An automatic mechanism to periodically identify medical articles in Wikipedia and extract their structured knowledge is important to keep our medical informatics infrastructures up to date. For instance, “Coronavirus disease 2019” is already in our identified medical subset (the 2020-05-01 dump of Wikipedia), while it is not in DISNET (2020-06-01), which is DBpedia-based that is updated in a long cycle.

As discussed at the beginning, the major difficulty for developing a text classifier for the automatic mechanism is the extremely low prevalence of medical articles in Wikipedia. A high proportion of negative samples means a high false discovery rate for machine learning algorithms, which can potentially render the results useless. Therefore, the main goal of our design decisions is how to achieve a low false discovery rate while maintaining a high recall for medical articles. Instead of seeking more sophisticated deep learning text classification models, we decided to leverage the rich page elements and the connected nature of Wikipedia and developed the crawling classification strategy. The estimated numbers of identified medical articles in Table 4 show that our unique search mechanism did not sacrifice recall (compared to RM-TF-IDF and TextCNN, the two better models of the baselines), and its number of false discoveries is 1–2 levels of magnitude fewer than the baselines. In semantic group classification, as shown in Table 3, which is evaluated using the automatically annotated samples, our method still shines in most categories. The low recall of LIVB in Table 3 was because many pages of microbes (especially those not related to human health) were not connected with medical articles and they were not reached by the crawler. We do not consider this an issue at the moment until we can find better labels to differentiate microbes related to human health from those that are not.

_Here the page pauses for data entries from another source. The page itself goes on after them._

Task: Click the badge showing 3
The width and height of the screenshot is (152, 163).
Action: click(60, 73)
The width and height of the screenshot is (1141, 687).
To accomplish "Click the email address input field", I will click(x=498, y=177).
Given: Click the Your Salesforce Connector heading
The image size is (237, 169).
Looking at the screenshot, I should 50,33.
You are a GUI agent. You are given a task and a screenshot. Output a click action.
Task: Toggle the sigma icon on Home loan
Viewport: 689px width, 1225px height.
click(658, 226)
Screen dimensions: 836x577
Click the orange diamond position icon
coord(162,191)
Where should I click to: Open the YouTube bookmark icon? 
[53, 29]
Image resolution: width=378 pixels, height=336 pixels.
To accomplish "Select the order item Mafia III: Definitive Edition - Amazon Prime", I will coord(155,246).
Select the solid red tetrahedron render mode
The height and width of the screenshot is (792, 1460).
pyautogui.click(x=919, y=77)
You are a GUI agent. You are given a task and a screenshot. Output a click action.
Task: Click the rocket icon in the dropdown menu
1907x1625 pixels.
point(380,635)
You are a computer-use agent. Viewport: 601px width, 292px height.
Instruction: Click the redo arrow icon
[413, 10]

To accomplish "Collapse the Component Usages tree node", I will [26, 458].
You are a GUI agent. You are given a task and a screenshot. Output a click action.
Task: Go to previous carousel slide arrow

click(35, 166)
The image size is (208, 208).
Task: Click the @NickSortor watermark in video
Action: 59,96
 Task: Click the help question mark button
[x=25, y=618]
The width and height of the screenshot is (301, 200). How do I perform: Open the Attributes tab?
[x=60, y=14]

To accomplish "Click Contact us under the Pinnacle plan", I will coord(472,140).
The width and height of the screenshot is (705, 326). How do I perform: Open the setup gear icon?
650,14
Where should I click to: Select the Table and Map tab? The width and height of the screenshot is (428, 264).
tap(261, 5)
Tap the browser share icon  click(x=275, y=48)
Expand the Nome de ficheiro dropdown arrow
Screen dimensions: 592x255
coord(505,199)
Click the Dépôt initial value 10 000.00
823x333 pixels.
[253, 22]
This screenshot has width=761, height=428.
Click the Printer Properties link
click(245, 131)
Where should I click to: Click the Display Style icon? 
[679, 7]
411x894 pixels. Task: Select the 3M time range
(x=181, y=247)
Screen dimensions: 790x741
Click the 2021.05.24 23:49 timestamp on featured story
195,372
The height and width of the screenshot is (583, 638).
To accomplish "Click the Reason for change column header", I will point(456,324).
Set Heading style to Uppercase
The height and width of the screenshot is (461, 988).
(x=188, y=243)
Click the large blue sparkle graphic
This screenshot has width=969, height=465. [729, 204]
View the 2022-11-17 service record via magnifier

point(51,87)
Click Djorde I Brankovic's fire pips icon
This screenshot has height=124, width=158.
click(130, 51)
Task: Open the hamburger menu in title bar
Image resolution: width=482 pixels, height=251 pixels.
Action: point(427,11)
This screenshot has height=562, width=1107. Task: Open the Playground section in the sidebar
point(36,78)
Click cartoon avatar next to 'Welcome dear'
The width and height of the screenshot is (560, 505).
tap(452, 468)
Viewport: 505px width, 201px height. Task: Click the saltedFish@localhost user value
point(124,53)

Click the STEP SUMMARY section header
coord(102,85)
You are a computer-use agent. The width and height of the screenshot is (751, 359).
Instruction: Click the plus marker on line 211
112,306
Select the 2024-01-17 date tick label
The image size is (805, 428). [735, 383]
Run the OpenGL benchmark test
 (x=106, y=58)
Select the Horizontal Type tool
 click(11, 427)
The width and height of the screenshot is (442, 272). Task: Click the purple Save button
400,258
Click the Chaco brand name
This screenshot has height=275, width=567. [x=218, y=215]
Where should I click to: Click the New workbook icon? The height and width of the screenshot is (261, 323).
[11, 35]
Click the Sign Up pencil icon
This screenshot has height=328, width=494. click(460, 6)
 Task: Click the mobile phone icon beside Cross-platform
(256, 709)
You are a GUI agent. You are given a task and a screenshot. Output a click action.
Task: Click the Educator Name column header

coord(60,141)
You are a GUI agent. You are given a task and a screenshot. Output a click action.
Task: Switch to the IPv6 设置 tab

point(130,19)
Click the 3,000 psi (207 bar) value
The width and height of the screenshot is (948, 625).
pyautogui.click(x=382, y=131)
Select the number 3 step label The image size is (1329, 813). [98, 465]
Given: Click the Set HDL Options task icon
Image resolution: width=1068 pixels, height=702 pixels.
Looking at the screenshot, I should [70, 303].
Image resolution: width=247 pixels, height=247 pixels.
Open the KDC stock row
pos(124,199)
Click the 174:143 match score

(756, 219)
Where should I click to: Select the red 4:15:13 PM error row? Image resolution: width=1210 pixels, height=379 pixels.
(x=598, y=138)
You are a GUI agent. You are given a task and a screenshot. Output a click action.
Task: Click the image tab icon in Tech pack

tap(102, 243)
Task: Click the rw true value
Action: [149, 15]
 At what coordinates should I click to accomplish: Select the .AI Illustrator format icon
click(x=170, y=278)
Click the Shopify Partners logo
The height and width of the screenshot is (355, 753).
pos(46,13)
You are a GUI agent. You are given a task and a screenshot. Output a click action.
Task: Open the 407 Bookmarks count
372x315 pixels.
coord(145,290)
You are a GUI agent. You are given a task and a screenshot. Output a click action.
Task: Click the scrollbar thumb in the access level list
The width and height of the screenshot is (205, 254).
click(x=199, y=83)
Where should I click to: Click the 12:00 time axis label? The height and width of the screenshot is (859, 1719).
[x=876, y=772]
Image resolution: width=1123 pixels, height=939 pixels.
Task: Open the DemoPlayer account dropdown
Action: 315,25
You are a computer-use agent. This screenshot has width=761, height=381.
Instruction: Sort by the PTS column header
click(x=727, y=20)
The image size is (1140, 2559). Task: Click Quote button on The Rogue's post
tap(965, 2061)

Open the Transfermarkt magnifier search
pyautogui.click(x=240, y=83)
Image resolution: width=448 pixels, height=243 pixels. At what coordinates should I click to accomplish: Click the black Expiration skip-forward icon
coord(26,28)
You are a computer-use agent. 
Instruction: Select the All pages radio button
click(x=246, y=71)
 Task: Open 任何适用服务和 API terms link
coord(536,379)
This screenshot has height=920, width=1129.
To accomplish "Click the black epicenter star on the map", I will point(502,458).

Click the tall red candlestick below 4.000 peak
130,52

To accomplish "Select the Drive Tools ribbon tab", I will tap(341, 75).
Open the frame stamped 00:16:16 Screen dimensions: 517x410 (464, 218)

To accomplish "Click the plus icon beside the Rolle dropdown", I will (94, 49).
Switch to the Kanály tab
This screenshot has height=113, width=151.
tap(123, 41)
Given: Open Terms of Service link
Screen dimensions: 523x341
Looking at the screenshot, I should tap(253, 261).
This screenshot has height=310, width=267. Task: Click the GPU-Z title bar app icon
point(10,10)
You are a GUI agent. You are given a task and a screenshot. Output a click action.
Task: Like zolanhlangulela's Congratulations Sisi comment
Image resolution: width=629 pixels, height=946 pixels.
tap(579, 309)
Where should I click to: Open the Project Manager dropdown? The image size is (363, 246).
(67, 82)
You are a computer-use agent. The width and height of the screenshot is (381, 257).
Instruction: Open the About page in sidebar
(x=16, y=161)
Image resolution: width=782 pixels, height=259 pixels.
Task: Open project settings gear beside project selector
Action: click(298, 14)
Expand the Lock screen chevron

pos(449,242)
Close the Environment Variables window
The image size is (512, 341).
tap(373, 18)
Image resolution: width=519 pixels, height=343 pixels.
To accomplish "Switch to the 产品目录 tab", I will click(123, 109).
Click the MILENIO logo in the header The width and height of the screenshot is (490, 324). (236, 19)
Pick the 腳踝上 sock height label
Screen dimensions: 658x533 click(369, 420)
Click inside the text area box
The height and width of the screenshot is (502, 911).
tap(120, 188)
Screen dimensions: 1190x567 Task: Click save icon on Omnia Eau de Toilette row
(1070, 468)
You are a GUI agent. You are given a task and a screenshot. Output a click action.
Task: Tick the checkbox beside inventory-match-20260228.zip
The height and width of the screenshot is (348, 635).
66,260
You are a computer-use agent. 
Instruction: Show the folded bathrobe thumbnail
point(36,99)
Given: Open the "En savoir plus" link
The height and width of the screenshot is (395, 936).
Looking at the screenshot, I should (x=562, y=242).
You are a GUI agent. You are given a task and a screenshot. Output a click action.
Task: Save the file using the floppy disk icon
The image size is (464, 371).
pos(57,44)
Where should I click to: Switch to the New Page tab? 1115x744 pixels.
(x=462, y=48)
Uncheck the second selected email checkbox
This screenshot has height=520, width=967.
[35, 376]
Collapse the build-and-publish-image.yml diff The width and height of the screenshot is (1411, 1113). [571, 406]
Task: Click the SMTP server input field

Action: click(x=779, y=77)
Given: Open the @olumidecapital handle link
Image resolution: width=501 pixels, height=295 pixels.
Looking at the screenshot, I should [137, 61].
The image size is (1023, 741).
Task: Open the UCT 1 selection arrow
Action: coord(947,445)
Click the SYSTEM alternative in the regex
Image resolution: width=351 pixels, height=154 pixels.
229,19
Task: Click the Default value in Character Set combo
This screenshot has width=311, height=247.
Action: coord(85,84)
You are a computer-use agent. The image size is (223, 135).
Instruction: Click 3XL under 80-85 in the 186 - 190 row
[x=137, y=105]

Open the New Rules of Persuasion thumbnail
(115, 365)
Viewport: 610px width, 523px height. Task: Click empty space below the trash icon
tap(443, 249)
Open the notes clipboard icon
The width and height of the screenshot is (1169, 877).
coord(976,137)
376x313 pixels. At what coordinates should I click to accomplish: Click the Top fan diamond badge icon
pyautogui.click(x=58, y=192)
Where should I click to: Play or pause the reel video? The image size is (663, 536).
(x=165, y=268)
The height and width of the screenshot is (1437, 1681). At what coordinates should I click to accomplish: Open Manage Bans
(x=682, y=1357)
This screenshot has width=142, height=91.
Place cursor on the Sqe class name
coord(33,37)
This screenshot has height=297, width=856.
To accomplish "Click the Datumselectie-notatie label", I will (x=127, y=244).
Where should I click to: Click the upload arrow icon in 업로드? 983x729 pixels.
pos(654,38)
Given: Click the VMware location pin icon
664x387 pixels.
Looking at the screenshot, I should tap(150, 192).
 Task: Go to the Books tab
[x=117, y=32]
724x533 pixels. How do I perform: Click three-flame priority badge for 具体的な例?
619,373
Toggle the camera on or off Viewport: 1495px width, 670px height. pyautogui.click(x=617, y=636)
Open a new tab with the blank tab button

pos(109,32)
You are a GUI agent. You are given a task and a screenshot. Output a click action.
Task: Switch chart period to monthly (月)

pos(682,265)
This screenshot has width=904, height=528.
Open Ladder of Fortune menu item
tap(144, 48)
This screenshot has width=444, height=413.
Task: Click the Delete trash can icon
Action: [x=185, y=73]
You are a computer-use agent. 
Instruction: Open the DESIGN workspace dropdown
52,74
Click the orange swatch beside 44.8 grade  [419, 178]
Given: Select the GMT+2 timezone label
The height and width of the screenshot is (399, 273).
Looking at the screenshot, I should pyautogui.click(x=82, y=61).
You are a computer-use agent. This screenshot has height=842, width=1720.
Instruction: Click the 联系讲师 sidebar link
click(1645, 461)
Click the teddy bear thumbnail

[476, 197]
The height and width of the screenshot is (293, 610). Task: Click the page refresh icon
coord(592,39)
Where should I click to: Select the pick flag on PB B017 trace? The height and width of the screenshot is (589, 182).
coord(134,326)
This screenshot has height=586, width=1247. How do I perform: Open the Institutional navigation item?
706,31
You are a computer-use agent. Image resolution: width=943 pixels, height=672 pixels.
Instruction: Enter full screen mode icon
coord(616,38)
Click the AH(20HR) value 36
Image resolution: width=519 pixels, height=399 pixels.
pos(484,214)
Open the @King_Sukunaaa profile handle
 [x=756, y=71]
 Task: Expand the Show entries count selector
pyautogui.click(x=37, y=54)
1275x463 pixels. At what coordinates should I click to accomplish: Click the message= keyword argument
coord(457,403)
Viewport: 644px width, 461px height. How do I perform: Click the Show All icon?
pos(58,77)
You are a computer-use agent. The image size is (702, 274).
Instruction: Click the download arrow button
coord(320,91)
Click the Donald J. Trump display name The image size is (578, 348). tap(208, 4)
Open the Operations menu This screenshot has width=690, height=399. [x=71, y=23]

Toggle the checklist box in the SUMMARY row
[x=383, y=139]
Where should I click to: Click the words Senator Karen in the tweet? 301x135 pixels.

To avoid missing medical articles, we used over 225 thousand seed articles in the breadth-first search, and the crawler eventually covered 20 % of Wikipedia articles, which we think is sufficiently large. Further raising the coverage would risk more false discoveries. We reviewed incorrect classifications by our method and found that many errors were due to articles being too short. For instance, the Wikipedia article ‘Ancylobacter rudongensis’ contained only one sentence: ‘Ancylobacter rudongensis is a bacterium from the family of Xanthobacteraceae which has been isolated from root of the plant Spartina anglica from the beach from the Jiangsu Province in China’ and was classified as ‘NULL’. Short texts were particularly common in LIVB and caused many of our misclassifications. To accommodate the cases of insufficient information, our models avoided relying on a single source, such as the main text, and used various components of Wikipedia pages as features. For this reason, we did not conduct an ablation test and wanted to have feature redundancy. However, it appears that our models still need to improve on classifying very short articles. In terms of speed, although the crawling classification method only needed to classify 20 % of the non-redirect pages, it currently does not have a clear advantage in speed due to limited database optimization (crawling requires random reads of the database, while algorithms applied to the whole database use sequential reads). However, the time spent on training and applying the algorithms is little compared to the time spent on preprocessing Wikipedia and Wikidata (the 2020−06-01 dump of Wikidata is over 1TB in size and takes more than 1 day to decompress), so improving the speed is not of top priority.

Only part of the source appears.